---------- Exercise material
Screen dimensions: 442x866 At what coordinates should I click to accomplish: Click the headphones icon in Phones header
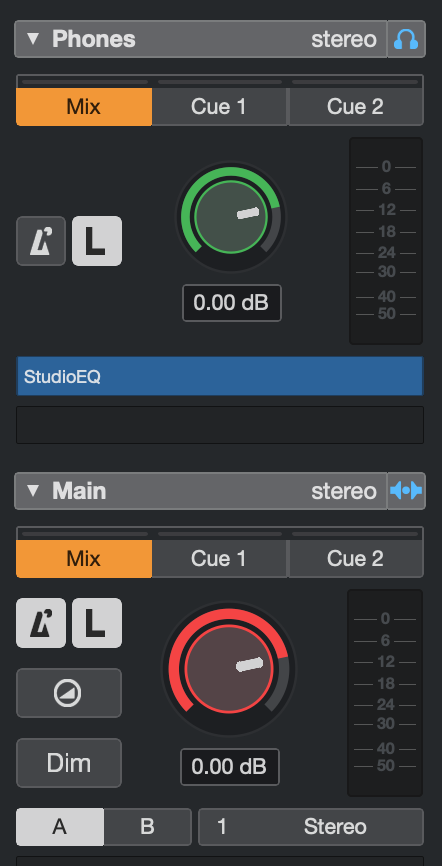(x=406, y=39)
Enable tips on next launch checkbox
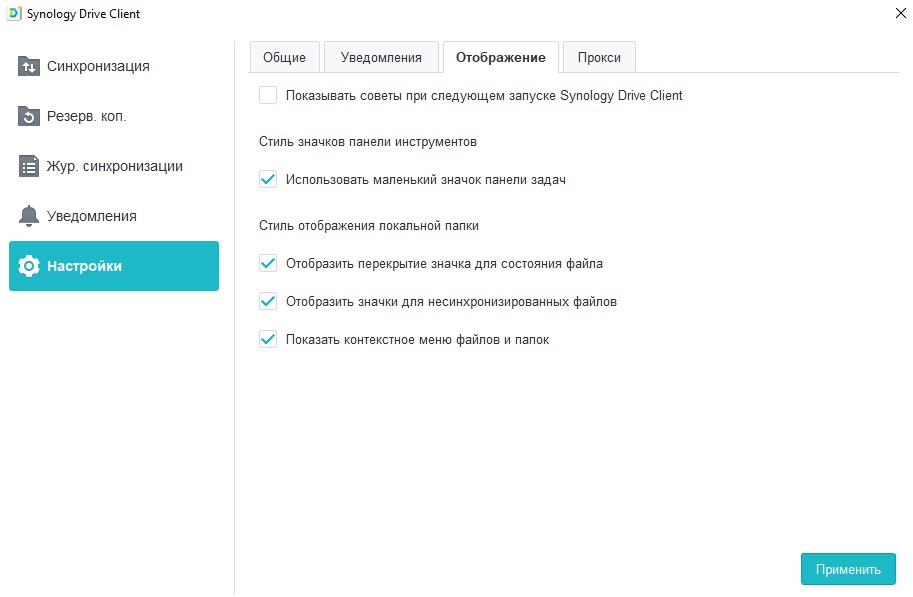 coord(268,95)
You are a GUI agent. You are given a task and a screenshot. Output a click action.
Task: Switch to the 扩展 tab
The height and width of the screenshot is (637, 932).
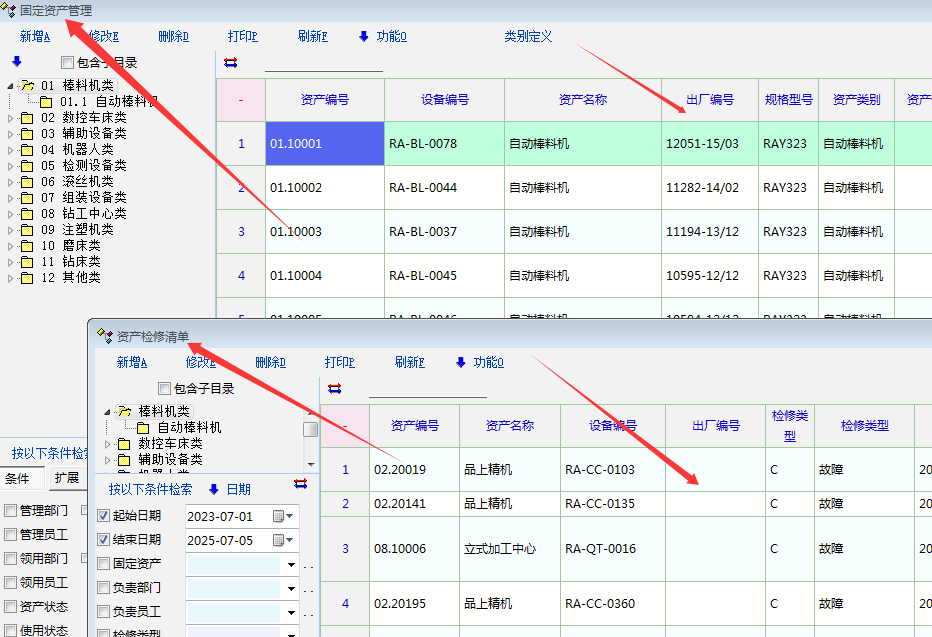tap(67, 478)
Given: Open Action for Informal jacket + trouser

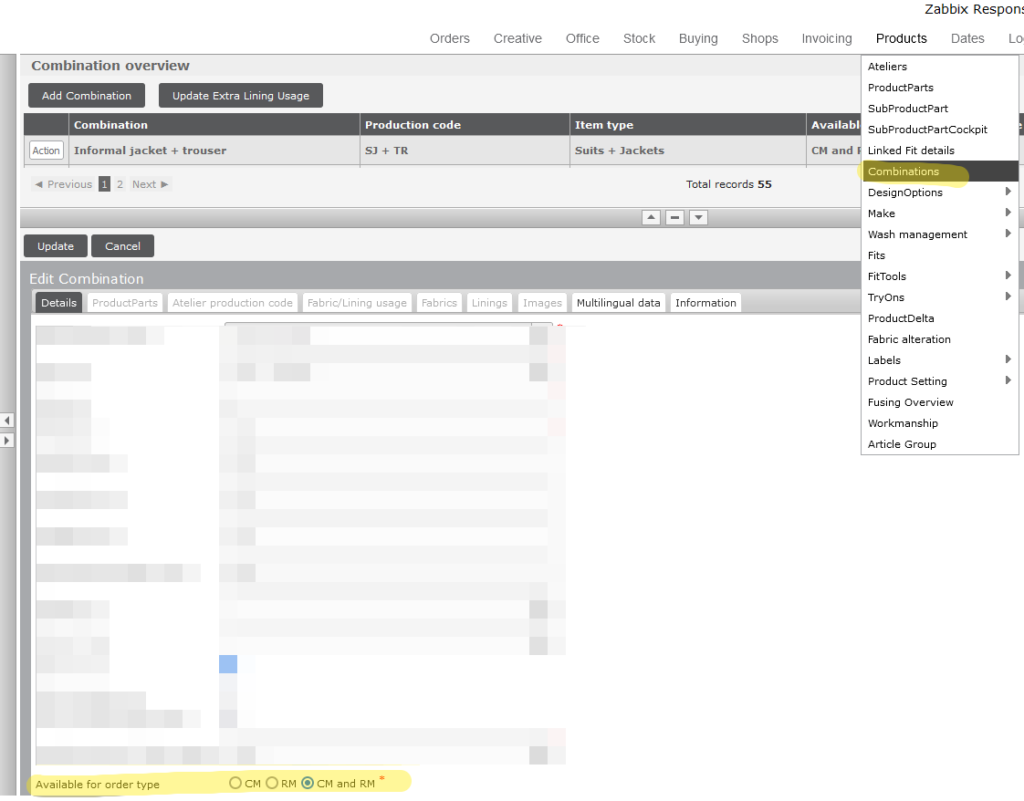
--------------------
---------- Exercise material
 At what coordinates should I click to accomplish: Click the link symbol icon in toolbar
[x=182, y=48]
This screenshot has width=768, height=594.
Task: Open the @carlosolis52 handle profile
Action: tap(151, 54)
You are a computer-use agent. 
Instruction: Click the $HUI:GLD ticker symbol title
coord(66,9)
--------------------
---------- Exercise material
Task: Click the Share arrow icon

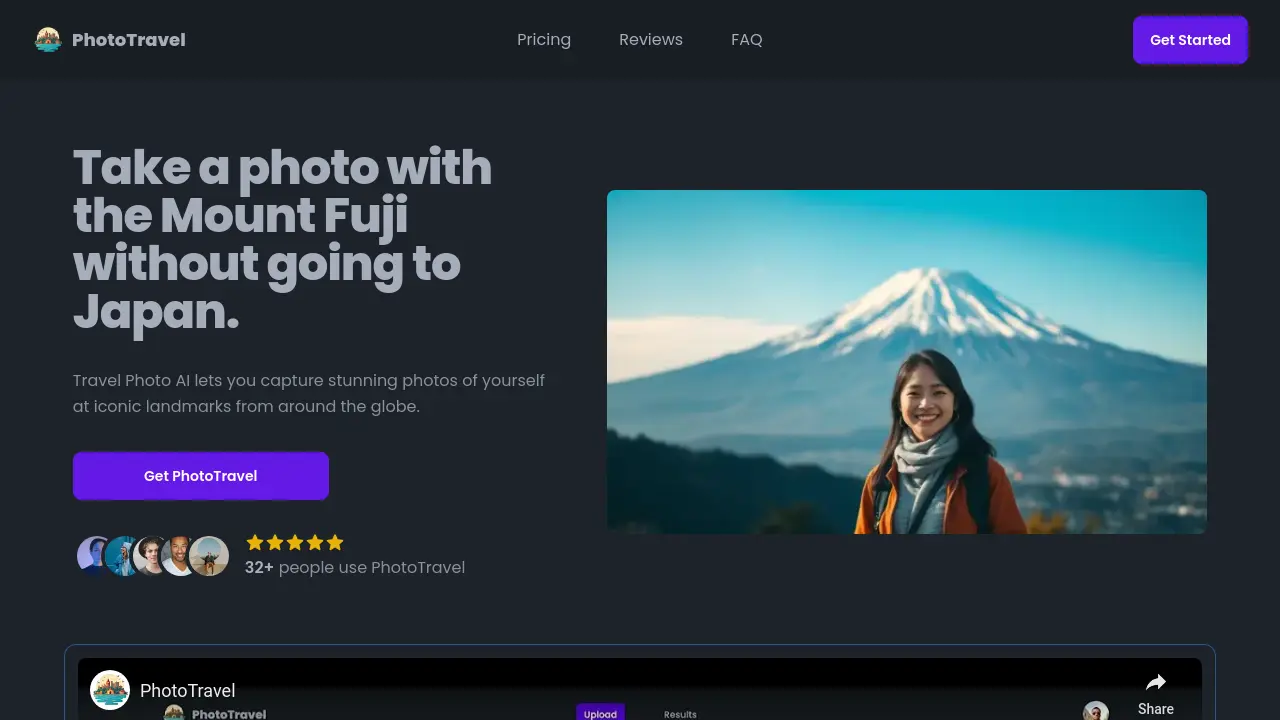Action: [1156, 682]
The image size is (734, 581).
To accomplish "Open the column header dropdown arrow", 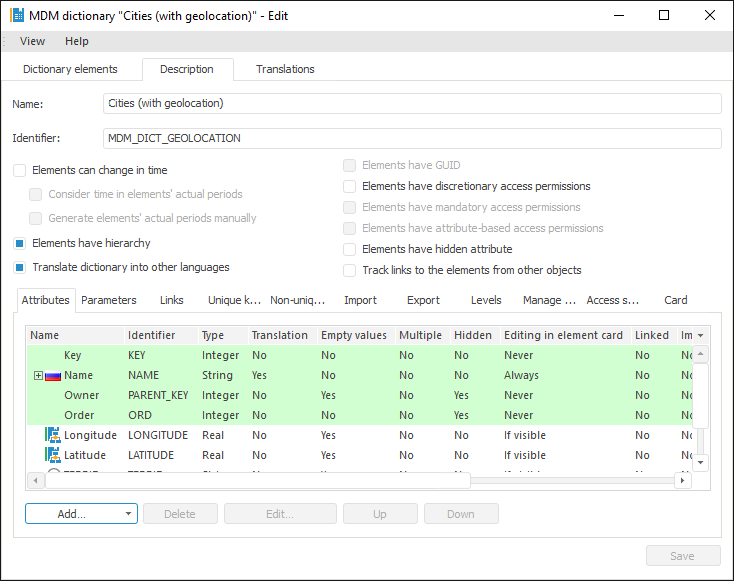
--------------------
Work instruction: Reproduce exactly, with no pictures, the lines above from the one holding "Screen dimensions: 442x866" to the one holding "Task: Switch to the 扩展 tab", inclusive.

Written answer:
Screen dimensions: 442x866 At what coordinates should I click to accomplish: Click the headphones icon in Phones header
(x=406, y=39)
Enable tips on next launch checkbox
 coord(268,95)
You are a GUI agent. You are given a task and a screenshot. Output a click action.
Task: Switch to the 扩展 tab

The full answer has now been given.